- [What to do]: Report back every line from the entries below in which the word "field" occurs.

- [Records for processing]:
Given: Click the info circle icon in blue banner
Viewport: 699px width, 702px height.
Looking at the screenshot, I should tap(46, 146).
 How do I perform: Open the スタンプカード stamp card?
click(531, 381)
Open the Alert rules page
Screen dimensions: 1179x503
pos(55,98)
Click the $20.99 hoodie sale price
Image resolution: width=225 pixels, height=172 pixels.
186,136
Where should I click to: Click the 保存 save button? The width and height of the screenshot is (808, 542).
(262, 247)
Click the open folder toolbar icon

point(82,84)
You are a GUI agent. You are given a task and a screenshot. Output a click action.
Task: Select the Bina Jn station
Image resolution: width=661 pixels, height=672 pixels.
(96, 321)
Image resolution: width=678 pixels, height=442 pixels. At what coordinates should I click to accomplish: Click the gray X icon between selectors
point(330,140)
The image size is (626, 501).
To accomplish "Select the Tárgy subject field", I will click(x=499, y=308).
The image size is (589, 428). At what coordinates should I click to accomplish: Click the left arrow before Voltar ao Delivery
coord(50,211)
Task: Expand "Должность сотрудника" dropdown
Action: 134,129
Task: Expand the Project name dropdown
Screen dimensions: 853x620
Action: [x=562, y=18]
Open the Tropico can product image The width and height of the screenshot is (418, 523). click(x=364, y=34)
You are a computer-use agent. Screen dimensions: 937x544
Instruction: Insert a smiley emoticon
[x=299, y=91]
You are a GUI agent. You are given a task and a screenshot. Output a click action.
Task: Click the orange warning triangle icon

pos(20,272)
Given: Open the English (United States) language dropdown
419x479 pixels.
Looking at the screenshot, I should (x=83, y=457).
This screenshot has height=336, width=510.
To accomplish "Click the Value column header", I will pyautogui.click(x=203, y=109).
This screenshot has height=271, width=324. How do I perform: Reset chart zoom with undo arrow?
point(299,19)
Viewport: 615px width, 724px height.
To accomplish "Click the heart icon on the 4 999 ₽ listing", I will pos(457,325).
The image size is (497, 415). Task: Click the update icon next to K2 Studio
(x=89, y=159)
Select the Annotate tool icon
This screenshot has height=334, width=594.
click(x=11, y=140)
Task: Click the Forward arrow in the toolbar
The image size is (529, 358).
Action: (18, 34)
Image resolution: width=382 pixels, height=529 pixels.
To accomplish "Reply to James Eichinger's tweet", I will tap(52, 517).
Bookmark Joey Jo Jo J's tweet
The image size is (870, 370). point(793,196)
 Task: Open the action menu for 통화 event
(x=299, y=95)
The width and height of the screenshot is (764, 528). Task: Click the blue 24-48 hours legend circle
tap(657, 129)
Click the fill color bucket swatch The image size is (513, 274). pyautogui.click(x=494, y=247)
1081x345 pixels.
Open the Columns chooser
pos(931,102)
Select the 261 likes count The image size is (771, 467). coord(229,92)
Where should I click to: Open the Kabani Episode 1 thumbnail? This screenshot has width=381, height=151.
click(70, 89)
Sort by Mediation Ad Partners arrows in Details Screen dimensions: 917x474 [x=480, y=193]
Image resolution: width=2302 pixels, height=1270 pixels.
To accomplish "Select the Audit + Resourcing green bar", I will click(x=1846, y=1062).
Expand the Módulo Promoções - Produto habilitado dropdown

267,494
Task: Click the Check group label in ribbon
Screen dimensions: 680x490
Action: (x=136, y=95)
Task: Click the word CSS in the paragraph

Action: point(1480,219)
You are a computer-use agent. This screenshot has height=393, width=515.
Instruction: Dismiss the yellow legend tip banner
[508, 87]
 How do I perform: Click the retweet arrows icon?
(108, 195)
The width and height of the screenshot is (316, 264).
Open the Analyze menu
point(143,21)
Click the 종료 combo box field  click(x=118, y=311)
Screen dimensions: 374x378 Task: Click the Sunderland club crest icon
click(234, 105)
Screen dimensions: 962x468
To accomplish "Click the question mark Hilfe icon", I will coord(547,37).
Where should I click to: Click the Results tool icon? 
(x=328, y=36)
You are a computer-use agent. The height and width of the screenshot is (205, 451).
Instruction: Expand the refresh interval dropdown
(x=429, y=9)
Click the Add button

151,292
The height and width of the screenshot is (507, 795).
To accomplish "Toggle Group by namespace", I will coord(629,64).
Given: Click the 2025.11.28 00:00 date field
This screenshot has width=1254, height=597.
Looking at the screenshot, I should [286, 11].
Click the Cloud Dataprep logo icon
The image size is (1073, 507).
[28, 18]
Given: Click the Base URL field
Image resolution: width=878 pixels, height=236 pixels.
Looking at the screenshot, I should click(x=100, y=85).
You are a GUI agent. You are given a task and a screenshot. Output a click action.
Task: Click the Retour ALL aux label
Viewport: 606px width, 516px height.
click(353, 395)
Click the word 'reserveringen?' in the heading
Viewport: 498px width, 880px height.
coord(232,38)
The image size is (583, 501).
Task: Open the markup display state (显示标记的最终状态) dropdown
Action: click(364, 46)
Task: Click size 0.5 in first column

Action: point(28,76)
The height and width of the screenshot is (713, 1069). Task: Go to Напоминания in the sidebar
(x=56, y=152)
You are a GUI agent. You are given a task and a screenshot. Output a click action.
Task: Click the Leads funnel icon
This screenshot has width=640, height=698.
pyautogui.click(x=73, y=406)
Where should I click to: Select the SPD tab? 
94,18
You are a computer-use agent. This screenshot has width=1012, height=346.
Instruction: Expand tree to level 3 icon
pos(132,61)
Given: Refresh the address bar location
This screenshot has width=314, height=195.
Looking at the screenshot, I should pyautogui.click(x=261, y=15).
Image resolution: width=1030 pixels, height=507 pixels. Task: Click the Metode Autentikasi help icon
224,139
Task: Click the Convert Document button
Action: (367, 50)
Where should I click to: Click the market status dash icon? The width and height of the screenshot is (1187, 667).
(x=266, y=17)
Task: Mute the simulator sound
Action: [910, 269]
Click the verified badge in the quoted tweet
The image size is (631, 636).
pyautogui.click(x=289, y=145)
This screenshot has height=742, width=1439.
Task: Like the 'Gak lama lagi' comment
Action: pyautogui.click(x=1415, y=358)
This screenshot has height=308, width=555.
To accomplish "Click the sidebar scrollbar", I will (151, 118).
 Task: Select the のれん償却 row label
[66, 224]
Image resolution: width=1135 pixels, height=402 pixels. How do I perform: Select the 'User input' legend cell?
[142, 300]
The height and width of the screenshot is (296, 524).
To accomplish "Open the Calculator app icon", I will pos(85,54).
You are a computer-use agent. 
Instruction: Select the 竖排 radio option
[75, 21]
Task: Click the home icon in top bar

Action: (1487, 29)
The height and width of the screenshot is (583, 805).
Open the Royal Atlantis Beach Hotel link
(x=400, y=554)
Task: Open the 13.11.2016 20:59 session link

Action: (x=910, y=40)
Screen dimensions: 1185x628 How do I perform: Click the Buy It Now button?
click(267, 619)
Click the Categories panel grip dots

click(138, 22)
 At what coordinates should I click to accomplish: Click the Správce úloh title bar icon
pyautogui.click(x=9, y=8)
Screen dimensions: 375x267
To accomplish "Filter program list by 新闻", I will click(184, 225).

- [Answer area]:
To accomplish "Select the Tárgy subject field", I will click(x=499, y=308).
Click the 종료 combo box field  click(x=118, y=311)
Given: Click the 2025.11.28 00:00 date field
Given: Click the Base URL field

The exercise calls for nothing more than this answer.